Ya no quedaban muchas alternativas, saqué fuerzas de flaqueza y algún coraje de reserva y enfrenté al minino, ahora tan asustado como yo, en el centro de la buhardilla. Esta vez tuve éxito, porque el gato miró al ventanuco abierto, al parecer se convenció que lo estaba y saltó hacia su campo de acción, el tejado. Cerramos el ventanuco y el capítulo, pero nos quedamos, curando al lesionado con el botiquín casero y comentando lo ocurrido y sacando conclusiones.

En nuestra casa nadie odia los gatos, y, a lo mejor un platillo de leche tibia habría bastado para tranquilizarlo y que saliera en brazos de alguno de nosotros, pero lo cierto es que nuestra ignorancia en materia gatuna nos expuso y expuso al animalito a un considerable stress innecesario.

El incidente, divertido a la distancia, me lo trajo a la mente la información que entre los 600 funcionarios del Ministerio de Educación, había decenas de abogados y de ingenieros que, naturalmente saben mucho en sus especialidades pero poco de educación. Igual parece ocurrir en el Ministerio de Salud, donde los programas los diseñan y ejecutan más ingenieros que médicos y en las municipalidades donde simplemente sobran cientos de funcionarios que nunca supieron nada de administración municipal pero que fueron contratados en pago de cuotas políticas y en el reparto que los partidos efectuan al llegar al poder. Al Serviu le penan cuarenta mil casas mal construidas que se pasan con el agua de las lluvias y que se agrietan con los temblores y así podríamos hacer una lista casi interminable.

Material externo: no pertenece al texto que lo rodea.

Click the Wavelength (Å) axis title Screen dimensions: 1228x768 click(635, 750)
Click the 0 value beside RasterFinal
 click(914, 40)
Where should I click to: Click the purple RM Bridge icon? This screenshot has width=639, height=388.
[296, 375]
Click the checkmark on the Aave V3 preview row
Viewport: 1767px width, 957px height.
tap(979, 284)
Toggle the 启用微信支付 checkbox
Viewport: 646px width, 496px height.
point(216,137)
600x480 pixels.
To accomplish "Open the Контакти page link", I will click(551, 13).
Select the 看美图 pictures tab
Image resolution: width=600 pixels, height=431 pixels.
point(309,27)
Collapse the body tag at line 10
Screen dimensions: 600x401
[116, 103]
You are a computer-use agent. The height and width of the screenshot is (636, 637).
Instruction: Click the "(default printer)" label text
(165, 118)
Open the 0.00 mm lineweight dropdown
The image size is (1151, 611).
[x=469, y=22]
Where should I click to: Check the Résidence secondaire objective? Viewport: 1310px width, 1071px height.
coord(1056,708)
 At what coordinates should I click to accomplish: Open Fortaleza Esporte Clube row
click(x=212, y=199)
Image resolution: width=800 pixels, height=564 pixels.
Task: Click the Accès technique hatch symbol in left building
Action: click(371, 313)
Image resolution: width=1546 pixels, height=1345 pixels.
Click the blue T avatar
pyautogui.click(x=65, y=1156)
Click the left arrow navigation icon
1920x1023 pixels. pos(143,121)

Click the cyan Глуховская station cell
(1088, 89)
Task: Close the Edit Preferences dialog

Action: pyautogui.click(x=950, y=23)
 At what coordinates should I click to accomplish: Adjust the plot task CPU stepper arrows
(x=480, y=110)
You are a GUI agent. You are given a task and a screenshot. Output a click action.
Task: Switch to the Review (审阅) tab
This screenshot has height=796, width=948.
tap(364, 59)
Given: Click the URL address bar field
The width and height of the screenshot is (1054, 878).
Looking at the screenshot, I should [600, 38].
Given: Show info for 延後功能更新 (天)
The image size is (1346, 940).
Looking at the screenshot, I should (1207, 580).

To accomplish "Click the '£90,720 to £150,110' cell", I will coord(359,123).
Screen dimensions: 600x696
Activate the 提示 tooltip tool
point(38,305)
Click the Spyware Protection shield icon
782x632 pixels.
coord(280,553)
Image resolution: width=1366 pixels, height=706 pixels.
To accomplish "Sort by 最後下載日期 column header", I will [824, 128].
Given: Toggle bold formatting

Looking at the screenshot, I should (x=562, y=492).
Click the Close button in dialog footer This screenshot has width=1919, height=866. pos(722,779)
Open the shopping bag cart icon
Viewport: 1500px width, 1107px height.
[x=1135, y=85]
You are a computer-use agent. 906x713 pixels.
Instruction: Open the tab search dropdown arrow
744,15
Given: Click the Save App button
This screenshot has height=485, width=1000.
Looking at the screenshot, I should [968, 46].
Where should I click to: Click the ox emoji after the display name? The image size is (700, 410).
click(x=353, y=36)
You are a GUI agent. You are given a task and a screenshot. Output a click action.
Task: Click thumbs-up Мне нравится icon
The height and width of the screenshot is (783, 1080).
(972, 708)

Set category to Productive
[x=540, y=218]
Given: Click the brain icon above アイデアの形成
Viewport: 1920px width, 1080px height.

Tanta gente que nada sabe de nada o que tanto sabe de otras cosas, tantos servicios públicos que tienen el problema del gato en la buhardilla y no saben cómo resolverlo, mientras viven a costa de los contribuyentes.

¿Cuantos gatos en la buhardilla tienen los servicios públicos en Chile, a pesar de sus miles de profesionales que en su mayoría ocupan una cuota de su partido y que no saben de los problemas que permanecen sin solución, a pesar del aumento de los presupuestos?

La jornada única escolar, la atención hospitalaria y en los consultorios, la falta de control de calidad de las viviendas y la corrupción, ¿no son otros tantos gatos en el ático, que el Gobierno no sabe cómo manejar…?

 

Mario Alegría Alegría

 

Publicado en el diario El Mercurio de Valparaíso el 25 de noviembre 1997.